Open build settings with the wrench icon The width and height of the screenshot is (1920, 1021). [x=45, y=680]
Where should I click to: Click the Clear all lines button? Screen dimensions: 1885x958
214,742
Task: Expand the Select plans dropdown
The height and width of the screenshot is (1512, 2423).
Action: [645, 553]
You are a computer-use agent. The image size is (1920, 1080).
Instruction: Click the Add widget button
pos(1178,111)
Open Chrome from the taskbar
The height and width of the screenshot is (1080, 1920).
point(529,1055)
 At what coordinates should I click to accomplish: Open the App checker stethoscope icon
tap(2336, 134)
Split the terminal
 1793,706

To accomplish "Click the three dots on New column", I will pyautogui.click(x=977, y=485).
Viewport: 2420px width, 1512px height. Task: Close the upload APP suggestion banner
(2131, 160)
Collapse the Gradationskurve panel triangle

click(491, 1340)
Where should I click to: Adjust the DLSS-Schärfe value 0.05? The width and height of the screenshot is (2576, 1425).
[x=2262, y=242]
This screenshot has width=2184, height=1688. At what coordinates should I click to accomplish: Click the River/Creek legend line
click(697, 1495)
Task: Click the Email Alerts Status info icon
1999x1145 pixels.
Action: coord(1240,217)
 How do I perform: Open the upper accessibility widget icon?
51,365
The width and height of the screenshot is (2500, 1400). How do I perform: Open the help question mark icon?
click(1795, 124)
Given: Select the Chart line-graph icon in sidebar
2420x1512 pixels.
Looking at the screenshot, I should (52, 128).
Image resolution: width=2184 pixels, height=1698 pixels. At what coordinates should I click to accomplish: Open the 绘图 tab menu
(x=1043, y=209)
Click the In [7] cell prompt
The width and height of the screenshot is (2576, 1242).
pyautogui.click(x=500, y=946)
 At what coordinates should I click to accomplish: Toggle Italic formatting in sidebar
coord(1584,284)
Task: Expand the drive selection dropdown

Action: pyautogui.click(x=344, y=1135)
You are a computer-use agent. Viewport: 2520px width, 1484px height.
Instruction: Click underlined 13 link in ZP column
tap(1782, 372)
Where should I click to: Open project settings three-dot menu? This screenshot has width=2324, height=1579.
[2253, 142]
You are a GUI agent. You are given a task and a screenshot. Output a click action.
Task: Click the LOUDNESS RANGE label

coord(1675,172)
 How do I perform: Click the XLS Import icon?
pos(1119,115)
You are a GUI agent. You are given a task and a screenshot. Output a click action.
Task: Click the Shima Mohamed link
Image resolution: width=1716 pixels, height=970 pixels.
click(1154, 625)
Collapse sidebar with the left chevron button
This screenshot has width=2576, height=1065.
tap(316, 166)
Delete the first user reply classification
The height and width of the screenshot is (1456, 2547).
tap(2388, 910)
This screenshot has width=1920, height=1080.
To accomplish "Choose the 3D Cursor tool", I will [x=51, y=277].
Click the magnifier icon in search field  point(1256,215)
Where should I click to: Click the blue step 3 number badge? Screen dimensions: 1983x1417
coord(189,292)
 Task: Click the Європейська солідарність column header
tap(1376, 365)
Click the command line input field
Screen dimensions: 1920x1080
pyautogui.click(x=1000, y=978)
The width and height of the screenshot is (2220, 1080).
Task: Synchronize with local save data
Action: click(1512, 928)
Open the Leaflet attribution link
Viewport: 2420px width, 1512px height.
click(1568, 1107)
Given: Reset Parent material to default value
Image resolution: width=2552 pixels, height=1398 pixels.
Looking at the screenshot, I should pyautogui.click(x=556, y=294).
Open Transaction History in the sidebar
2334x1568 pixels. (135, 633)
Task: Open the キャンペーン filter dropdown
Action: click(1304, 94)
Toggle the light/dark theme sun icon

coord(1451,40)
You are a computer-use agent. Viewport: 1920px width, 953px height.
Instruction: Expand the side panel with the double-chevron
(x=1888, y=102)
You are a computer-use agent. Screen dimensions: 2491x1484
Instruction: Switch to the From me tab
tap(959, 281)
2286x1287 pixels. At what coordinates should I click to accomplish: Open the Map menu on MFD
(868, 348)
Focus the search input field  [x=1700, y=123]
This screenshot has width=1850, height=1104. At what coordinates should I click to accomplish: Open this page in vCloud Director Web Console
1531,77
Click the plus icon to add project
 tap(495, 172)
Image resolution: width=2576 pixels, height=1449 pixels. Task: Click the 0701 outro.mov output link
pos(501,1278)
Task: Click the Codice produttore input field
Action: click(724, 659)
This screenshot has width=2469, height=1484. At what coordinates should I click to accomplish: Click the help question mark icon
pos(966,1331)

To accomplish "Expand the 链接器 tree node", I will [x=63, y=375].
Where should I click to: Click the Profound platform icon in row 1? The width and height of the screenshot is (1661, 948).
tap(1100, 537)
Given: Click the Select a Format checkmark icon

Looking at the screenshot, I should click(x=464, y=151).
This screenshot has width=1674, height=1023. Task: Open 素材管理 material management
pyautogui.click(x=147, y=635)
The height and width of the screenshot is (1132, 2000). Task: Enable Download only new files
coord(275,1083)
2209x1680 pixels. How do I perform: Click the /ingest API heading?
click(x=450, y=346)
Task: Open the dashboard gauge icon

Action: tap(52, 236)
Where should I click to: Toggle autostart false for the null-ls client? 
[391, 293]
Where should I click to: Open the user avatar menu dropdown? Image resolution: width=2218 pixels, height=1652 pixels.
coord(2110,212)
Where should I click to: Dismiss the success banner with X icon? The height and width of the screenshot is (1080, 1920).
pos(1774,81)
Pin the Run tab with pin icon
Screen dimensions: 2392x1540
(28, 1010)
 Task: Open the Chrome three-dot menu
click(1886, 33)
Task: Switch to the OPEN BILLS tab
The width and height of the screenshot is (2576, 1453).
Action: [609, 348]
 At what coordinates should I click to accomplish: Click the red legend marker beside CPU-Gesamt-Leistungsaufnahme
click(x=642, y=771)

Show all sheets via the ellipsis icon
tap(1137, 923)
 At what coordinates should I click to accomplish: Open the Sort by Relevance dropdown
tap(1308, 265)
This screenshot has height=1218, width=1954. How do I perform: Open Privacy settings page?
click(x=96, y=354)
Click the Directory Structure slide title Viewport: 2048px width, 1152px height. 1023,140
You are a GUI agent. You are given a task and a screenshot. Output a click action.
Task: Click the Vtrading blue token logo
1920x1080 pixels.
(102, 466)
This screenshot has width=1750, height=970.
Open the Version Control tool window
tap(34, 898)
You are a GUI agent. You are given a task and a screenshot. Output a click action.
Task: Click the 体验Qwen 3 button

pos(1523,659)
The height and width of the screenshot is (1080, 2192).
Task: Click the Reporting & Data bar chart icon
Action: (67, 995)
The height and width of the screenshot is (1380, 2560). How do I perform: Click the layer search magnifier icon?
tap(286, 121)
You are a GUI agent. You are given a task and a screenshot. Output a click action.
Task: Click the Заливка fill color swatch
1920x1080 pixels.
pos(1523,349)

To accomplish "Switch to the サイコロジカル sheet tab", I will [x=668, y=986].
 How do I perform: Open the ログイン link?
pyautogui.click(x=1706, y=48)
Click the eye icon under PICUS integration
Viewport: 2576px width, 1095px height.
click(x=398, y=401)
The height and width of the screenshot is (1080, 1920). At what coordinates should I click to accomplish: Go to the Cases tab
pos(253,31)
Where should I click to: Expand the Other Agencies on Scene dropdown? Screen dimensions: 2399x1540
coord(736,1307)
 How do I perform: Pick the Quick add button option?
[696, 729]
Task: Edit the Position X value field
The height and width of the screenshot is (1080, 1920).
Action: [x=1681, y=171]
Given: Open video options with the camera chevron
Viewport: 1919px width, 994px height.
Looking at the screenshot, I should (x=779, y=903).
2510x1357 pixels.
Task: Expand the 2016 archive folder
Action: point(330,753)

-- -- --

Every line in the records above with the string "computer" in it should be shown.

You are a computer-use agent. The image size is (1920, 1080).
You are a computer-use agent. Viewport: 2520px width, 1484px height.
You are a computer-use agent. Viewport: 1920px width, 953px height.
You are a computer-use agent. Screen dimensions: 2491x1484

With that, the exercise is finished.